Ihor Sylantyev

Personal information
- Full name: Ihor Ihorovych Sylantyev
- Date of birth: 3 January 1991 (age 35)
- Place of birth: Odesa, Ukrainian SSR
- Height: 1.83 m (6 ft 0 in)
- Position: Midfielder

Youth career
- 2005–2007: Chornomorets Odesa

Senior career*
- Years: Team / Apps / (Gls)
- 2007–2012: Chornomorets Odesa / 22 / (2)
- 2010: Chornomorets-2 Odesa / 9 / (0)
- 2013: Zirka Kirovohrad / 3 / (0)
- 2018–2021: Nyva Berezanka
- 2024: LKS Ślesin / 3 / (0)

International career
- 2007: Ukraine U16 / 10 / (2)
- 2007–2008: Ukraine U17 / 14 / (3)
- 2012: Ukraine U21 / 2 / (0)

= Ihor Sylantyev =

Ukrainian footballer

Ihor Sylantyev (Ігор Ігорович Силантьєв; Игорь Игоревич Силантьев, Igor Igorevich Silantyev; born 3 January 1991) is a Ukrainian footballer who plays as a midfielder.
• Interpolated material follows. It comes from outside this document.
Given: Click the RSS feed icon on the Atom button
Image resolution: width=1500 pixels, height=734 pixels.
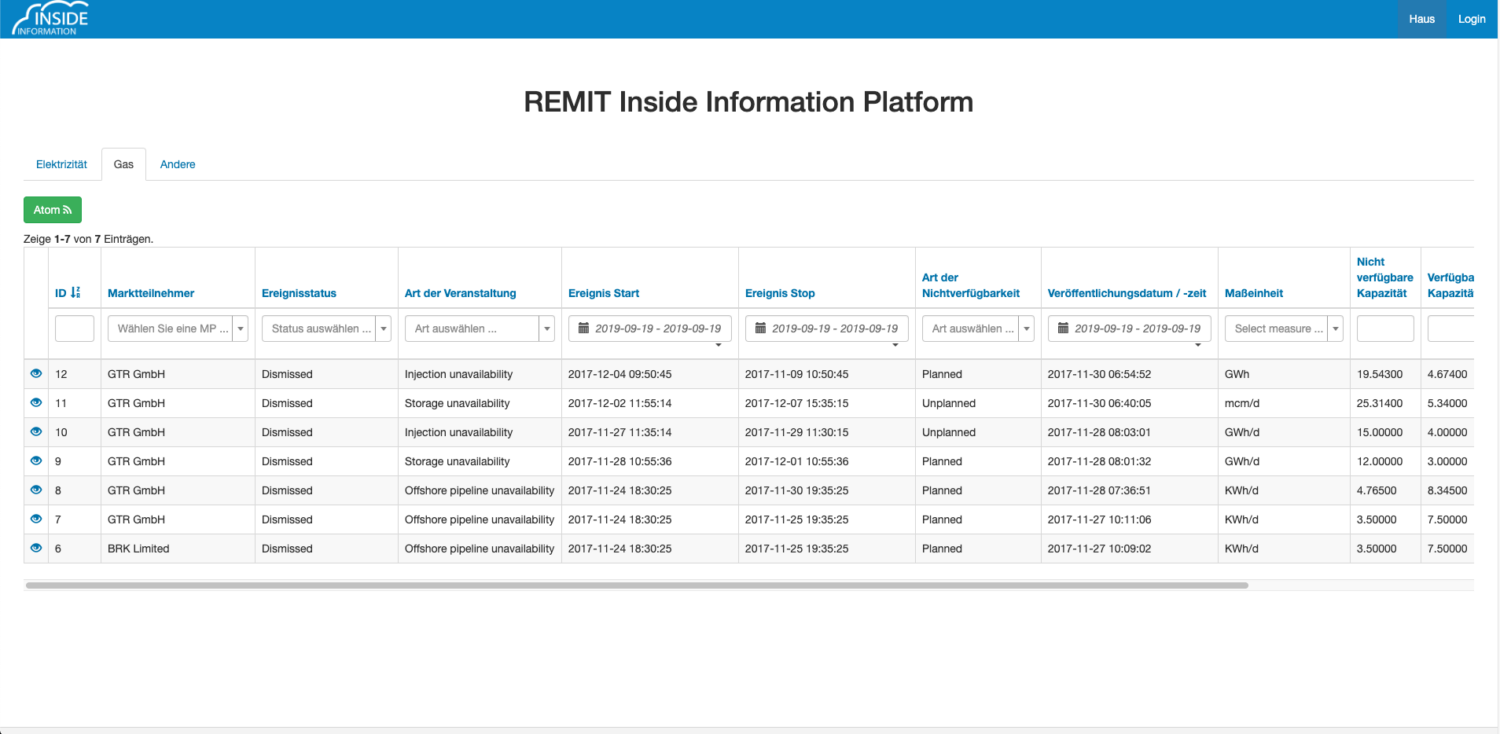Looking at the screenshot, I should click(64, 209).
Sylantyev is product of youth team systems of Chornomorets Odesa.

He was called up to play for the Ukraine national under-21 football team by trainer Pavlo Yakovenko to the Commonwealth Cup in 2012.

In 2013, he retired from professional football after a four-month doping disqualification.